Directions:
1. Could you repeat the passage from the essay about Lynn and friendship word for word, starting at the words "Lynn is just" and ending after "a right life."?
2. Can you continue the essay about Lynn and friendship from its last sentence?

Selected text:
Lynn and the Answer to Our Problems
General item by Bruce Walker

Americans have become so accustomed to having government or “society” solve the problems of our lives, that we forget the truest solution to these problems:  friendship.  America was founded upon friendship, just as it was founded upon God.  The first capital of America, Philadelphia, was the “City of Brotherly Love.” It is just this sort of friendship which enable American society to thrive and grow, without government “help” for the first hundred years of the Republic.

Lynn is just such an old-fashioned American, an old-fashioned American in the truest and best sense of the word.  Although we have become accustomed to think of New York as somehow the center of sin in our society, there are emphatically two New Yorks.  There is the rude, hustling, and hurried City of New York, which is not bad, but is also not the embodiment of the American Dream (although Rudy has done a remarkable job of restoring the City to that status.)

But there is an entirely different New York, a New York of farms and of orchards, a New York of amazing physical beauty and a New York that demands a serious amount of hard work to transform God’s bounty into apples and vegetables and pies and wines.  Lynn grew up in this latter New York, rising with her father, doing chores, learning how to carry her weight, seeing how to live a right life.

The lessons never left her.  When Lynne entered the corporate world, all the rules of decency, of listening, of working alongside one’s subordinates, of helping – all these and all the other lessons which God and work and parental love can give us, if we let them, stuck.  She became mildly successful, which is all she ever intended.  Moreover, she became a friend and a model to those she supervised.  How many labor unions would we need if people like Lynn could be cloned?  Not many, I would think.

Given material:

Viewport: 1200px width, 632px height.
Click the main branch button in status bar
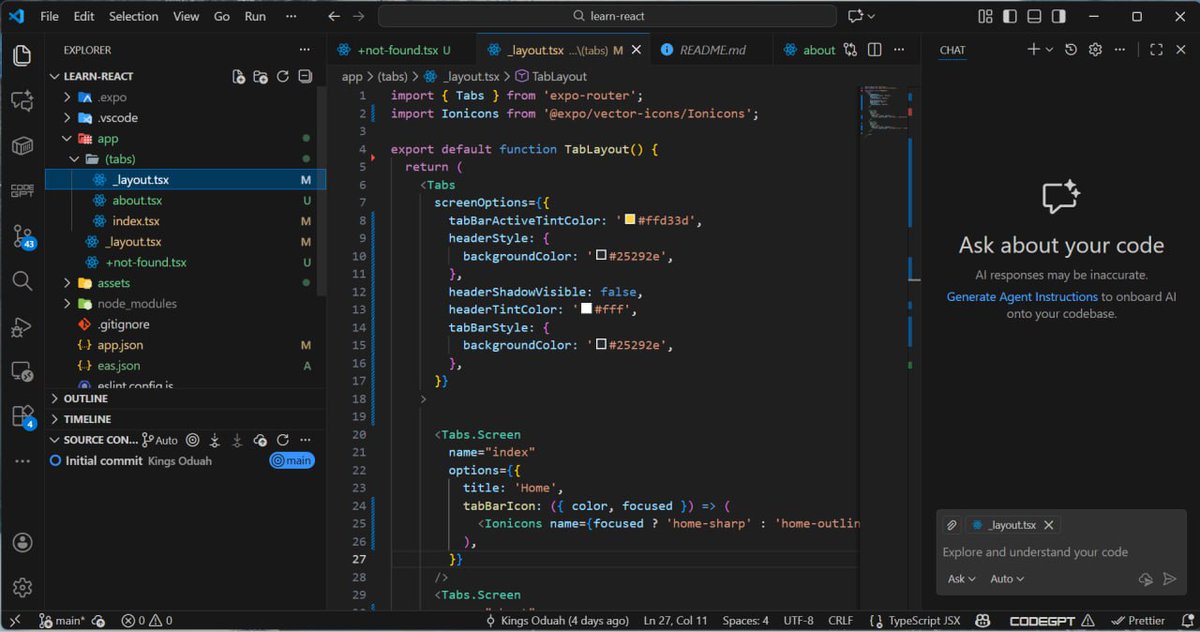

Outputs for the tasks:
1.
Lynn is just such an old-fashioned American, an old-fashioned American in the truest and best sense of the word.  Although we have become accustomed to think of New York as somehow the center of sin in our society, there are emphatically two New Yorks.  There is the rude, hustling, and hurried City of New York, which is not bad, but is also not the embodiment of the American Dream (although Rudy has done a remarkable job of restoring the City to that status.)

But there is an entirely different New York, a New York of farms and of orchards, a New York of amazing physical beauty and a New York that demands a serious amount of hard work to transform God’s bounty into apples and vegetables and pies and wines.  Lynn grew up in this latter New York, rising with her father, doing chores, learning how to carry her weight, seeing how to live a right life.

2.
Now she is retired – but, actually, hardly retired at all.  Lynne is instead a one-woman friendship battalion.  She mows her neighbors’ lawns, when needed.  She takes her friends all over a large city to doctors’ appointments.  She gets up in the middle of the night and takes children of her friends to emergency rooms, when the friends are out of town.  She and all the other Americans who have her values and her work ethic would put a dozen social workers out of work, with the difference that the recipients of her friendship would have the dignity of knowing that all that she did was done, not as some bored government employee, but instead as a friend who cared.

We all know Lynns in our lives.  They do their work of friendship and help so modestly and so quietly, that we sometimes forget that their lives are conscious decisions.  These people are, to a large degree, what makes America a blessed land.  If more of us lived like they did, then much of the sadness, much of the coarseness, much of the meanness, much of the crime and other social problems of America today would just vanish.  It is a sobering and serious thought:  without even political action, we hold the answer to the problems of our society in our hands.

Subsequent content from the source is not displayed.